Restless Legs Syndrome (RLS) Discussion Board

Does anyone also suffer from PLMD as well RLS?

Not me. At least I don't think so. Now and again my leg would take a random jerk of its own volition while awake and I don't know that it could be considered PLMD. Hubby hasn't made any comment about it happening while I sleep.

I have never been told that I have it, but the more I read up on it. I begin to wonder.
When I use to sleep in the same bed with the husband, he used to complain of me kicking him all the time in bed. We sleep in twin beds since my accident and I need a different type of bed.
But I wake up with cramps and spasms in my calves and ankles. I constantly over stretch my legs to get relief, but I don't realize it, until it is too late, and get a spasm or cramp.

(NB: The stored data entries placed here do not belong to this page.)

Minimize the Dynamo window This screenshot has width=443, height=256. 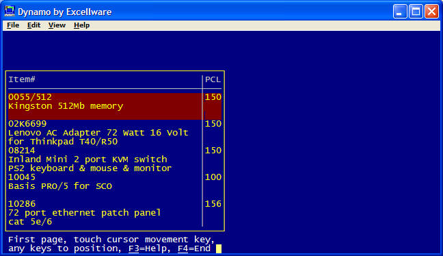coord(400,12)
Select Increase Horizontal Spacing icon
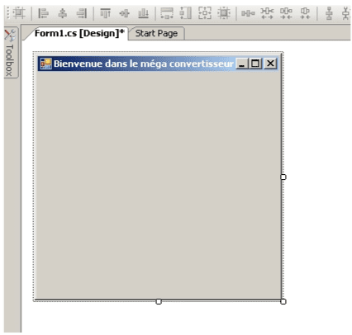This screenshot has width=352, height=335. [267, 13]
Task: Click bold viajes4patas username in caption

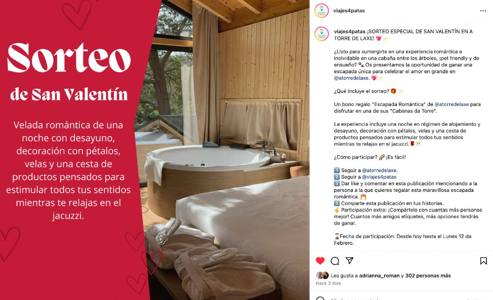Action: [350, 31]
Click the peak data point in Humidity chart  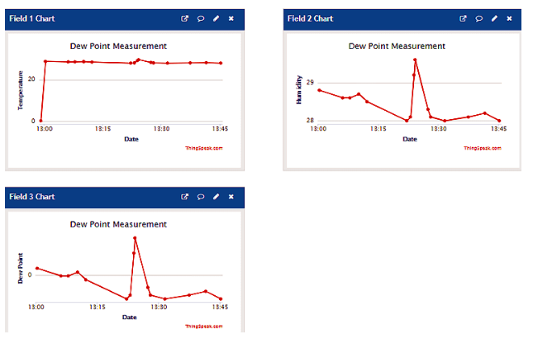(x=416, y=60)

If you kick your husband, you probably have it.

Many of us here do. Mine PLMs were worse than the RLS/WED for many years. Now they are equal .

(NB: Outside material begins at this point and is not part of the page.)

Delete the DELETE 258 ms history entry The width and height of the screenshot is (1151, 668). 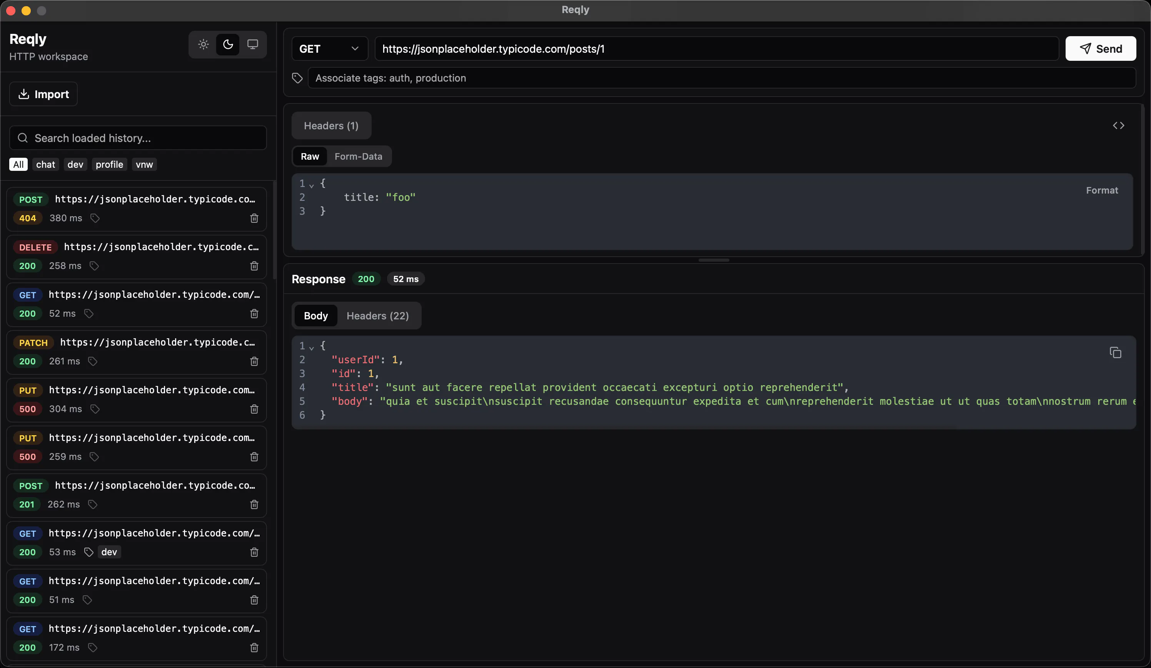[254, 266]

Good idea to have a sleep study if you suspect them; you can determine if they are affecting your sleep, and if they are, by how much.

Cramps and spasms are not considered part of PLMD, though some of us get those, too.

I definitely had the adolescent PLM's (mama always talked about me kicking her when I would sleep with her on vacation); probably a light version of RLS since early childhood too. Many nights I had to sleep cross-legged bent over my pillow My parents did take me for many Chiropractic adjustments.
One of my brothers had the same problem as well and still does.
He has had MAJOR success with the Epidural Injections but still has to take Tramadol everyday because the RLS is still bugging; just not as intense.
My Grandfather gave it to us , we believe, except his leg hurt when he drove and slept. He was a kicker too; he always slept with one leg out just because of getting tangled in the sheets if he didn't leave his leg out. Poor thing

I understand the genetics, my father had it. At that time they didn't have a name for it.The doctor just called it "woman legs". I remember my dad sleeping in a separate room, so he wouldn't keep Mom awake but he complained that he legs would jump. HE always complained that he felt that one legs was longer than the other. LOL.
Now all three of my children suffer from it also.

kukana.9848 wrote:Now all three of my children suffer from it also.

Awwww, not good. One day there should be some definitive answers w/ solutions....generational curse this is.

RLS is only one of the many disorders that I inherited from my parents.

My poor boys both have it.

Grandmother, three children, all have it.

Her daughter, my mother, has three children, all have it.

Her daughter, my sister, has three children, the oldest (16) has it; still waiting on the other two.

I believe it goes, people with WED/RLS have PLMD but not everyone with PLMD has RLS.

yes, I think so. Or, people with RLS have PLMs anyway, not necessarily the disorder.

Is the difference anyone 5 or under per min has it but over 5 has the disorder?

The disorder, if I remember correctly, isn't ever for those of us with RLS. It's only for people who have ONLY periodic movements that are of a certain level, but have NO other sleep disorder.

But, it's late, I already took my meds, and I easily could be remembering incorrectly.

I have had RLS for 30 years, but periodic limb movement while awake and during sleep since 1995. My PLMW is in all 4 limbs and is so severe that, at present, it responds to no medications and for about three years now, has prevented the onset of sleep for between 8 and 10 hours EVERY night. I am now completely nocturnal. The problem with PLMW is, it seems not only do the recommended treatments for RLS NOT work to prevent/stop my PLMW tics, but all of the RLS drugs meant to assist with sleep make coping with the tics even more difficult. For me, the only means of relieving the tics means doing everything possible to be awake and intensely focused and often requires getting out of bed and walking, up and down, all night long, between bouts of sleep attempts. I've been injured more than once walking around at night while drugged up on RLS meds. I also sleep cook and sleep eat...and not always things that are edible, like spackling paste and soap! When the tics eventually stop and I'm able to sleep, I wake to find I've cooked and don't remember. It seems my entire life revolves around enduring PLMW torture and getting enough sleep to recover and prepare for the torture to begin again. I have about 6-8 hours per day of somewhat 'normal' life, but pain and exhaustion extremely limit what I can and cannot do. I use to worry about quality of life issues. These days I worry about quantity of life as well. I never ever thought I'd say this, but this disease and the damage it is doing to my body, is going to drastically shorten my life.